Formellement, le recueil compte quatre partitions. Dans « Spiritus Mundi » qui ouvre le recueil, le poète nous propose de très beaux poèmes dans un élan de panthéisme fervent. Une essence astrale pointe, et le rayonnement cosmique lui est favorable. Le poète force les portes du temps en quelques mots, trace une courbe, une circularité entre le premier vers et le dernier, posés comme une allégorie spirituelle:

« Il faut bien partir un soir pour entamer ta nuit folle » (p.19)/

« Â l’aube, ouvre ton aile et vole vers l’oubli » (p.41)

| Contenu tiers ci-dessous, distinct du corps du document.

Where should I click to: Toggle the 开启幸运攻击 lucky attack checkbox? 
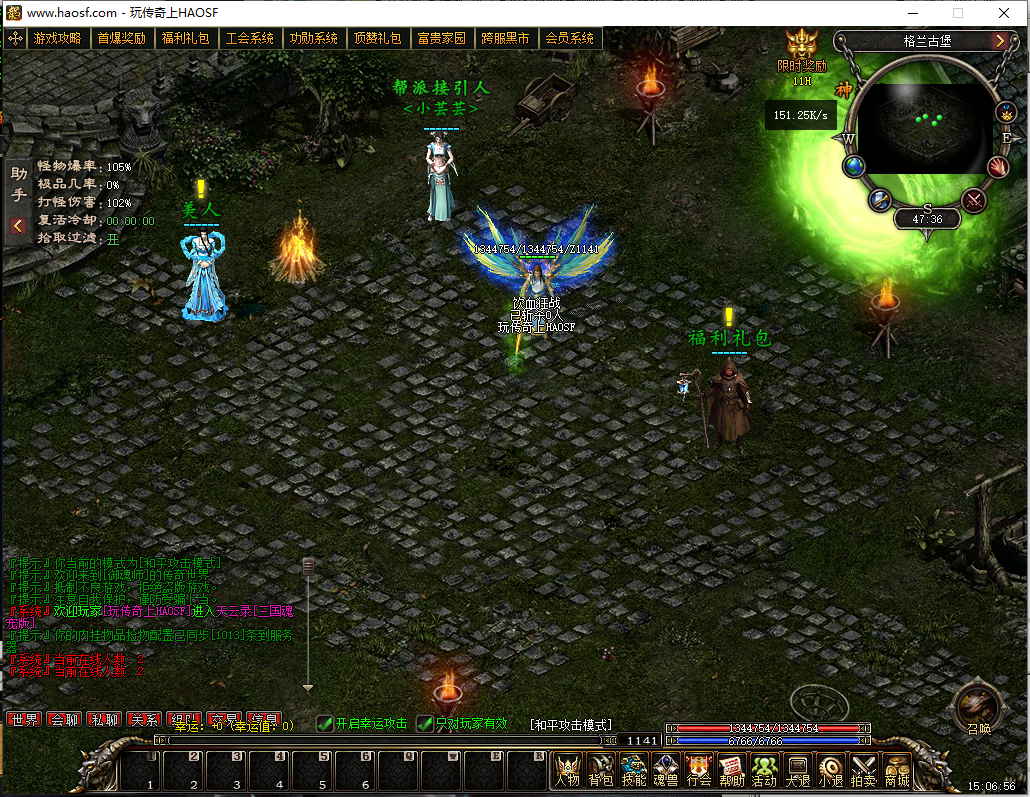[325, 724]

   Nous avons, dans cette suite en deux vers, une volonté impérative de s’affranchir des déterminations, ultime concession à l’amnésie pour se réinventer loin des puissances nées de l’ombre: fantasme, rêve ou réminiscence obsédante de la chaude pâte humaine des bas-fonds s’y confondent. La tératologie du corps n’est pas en reste. Nous savons que cet arrière-plan ne saurait masquer l’essentiel. Sans la moindre justification, on fuit le diable au corps pour se purifier et s’épanouir librement, dans les sept hautes sphères où règne à chaque pallier, la divine lumière.

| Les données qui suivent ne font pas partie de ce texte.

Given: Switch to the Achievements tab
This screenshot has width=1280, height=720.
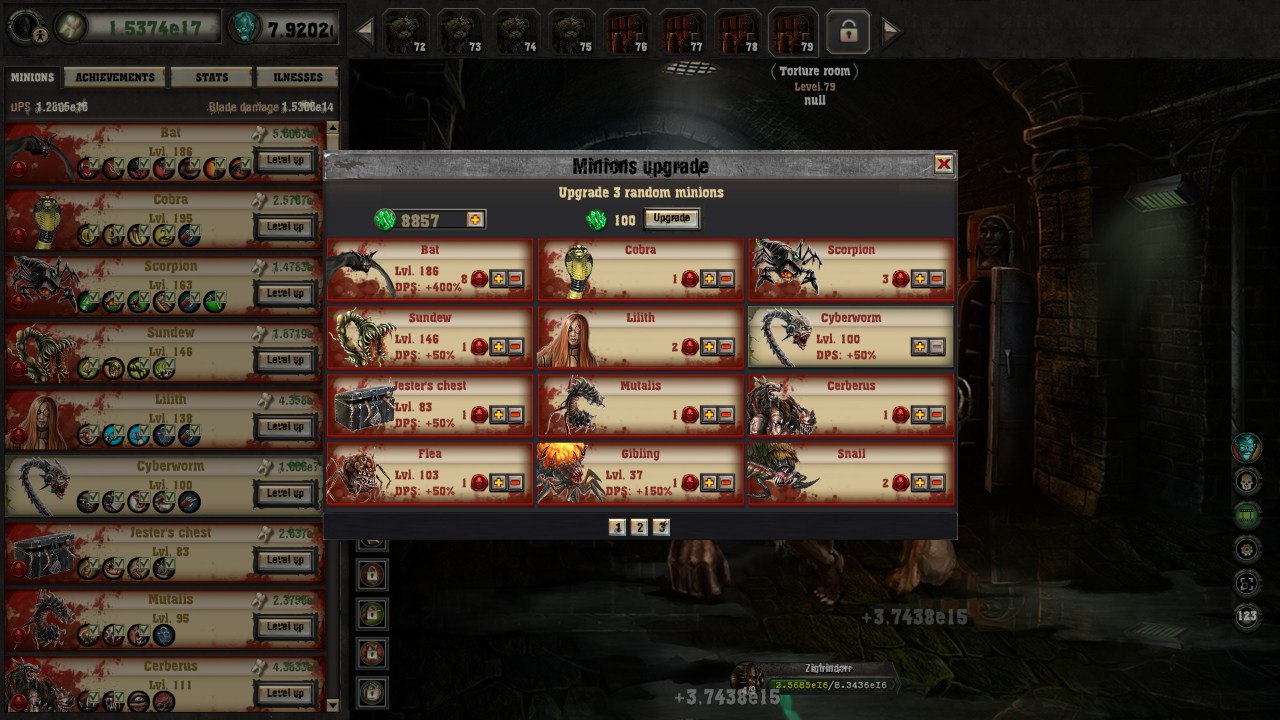Looking at the screenshot, I should tap(115, 77).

Dans la deuxième partition, le poète, absorbé par de petites doses bien terriennes, abandonne le modèle inaccessible  pour en dresser un autre et s’y maintenir dans une ligne mélodique, guidé par de vagues souvenirs d’airs, entendus autrefois. Maître de sa sérénade, il mêle « la voix de la terre » « au chant de la nuit ». Ses gammes deviennent prétexte pour égarer le verbe et se plier au vieux désir qui tente de combler le manque de la figure tutélaire avec le souci de réinventer le foyer. La légende du géniteur s’estompe dans la mémoire de l’enfant qui oublie. Quant à l’homme, il fait retentir un accent tragique, au moment même où il évoque cette femme devenue à la fois emblème d’une nostalgie et d’une menace.

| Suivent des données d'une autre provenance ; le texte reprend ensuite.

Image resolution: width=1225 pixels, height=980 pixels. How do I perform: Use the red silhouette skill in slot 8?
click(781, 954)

Dans la troisième partition, le poète reconsidère « Le livre du temps », le néant reprend ses droits. Une frayeur subite face à l’espace à vaincre qui annonce l’imminence d’une perdition certaine. Encore faut-il dérober au chaman son secret, au terme de sa longue quête. Étrangement cérémonieux dans son détachement de tout, le poète, à grand renfort d’anaphores et d’antépiphores, finit, dans un badinage lyrique, par se glisser dans l’âme d’un enfant qui n’a pas fini de s’ébrouer, la chargeant d’un message prémonitoire, annonciateur d’un petit éden à venir que rien ne saurait troubler.

Dans la quatrième partition, nous semble-t-il, il y a une prise en compte de l’inquiétude toujours mordante et la pesanteur qui n’est pas encore vaincue. Le poète va de sa crispation, laisse parfois filtrer une note d’espoir, assurément faible, mais fait d’ores et déjà l’objet d’une expérience décisive : l’attente d’une « terre à renaître » dans un demain qui aura du mal à dissimuler l’unité foncière de cet homme qui hait les farceurs et le simulacre.

Le Soleil au coeur des hommes écrit sans doute par juxtapositions, s’organise à la façon de la matière qu’on pétrie, laissant soudre entre ses bulles  une vie organique, prête à tout recommencer. La vigueur du style mesure sans doute cette observation. Nous pensons que ce recueil, sans déprécier les autres travaux, est le plus accompli, réalisé dans une subtile et parfaite harmonie, captivante en sa grâce mystérieuse. S’il y a une magie dans la poésie, c’est dans cet univers mouvant qu’elle se révèlera, et il n’est pas possible de la saisir en dehors de ce langage.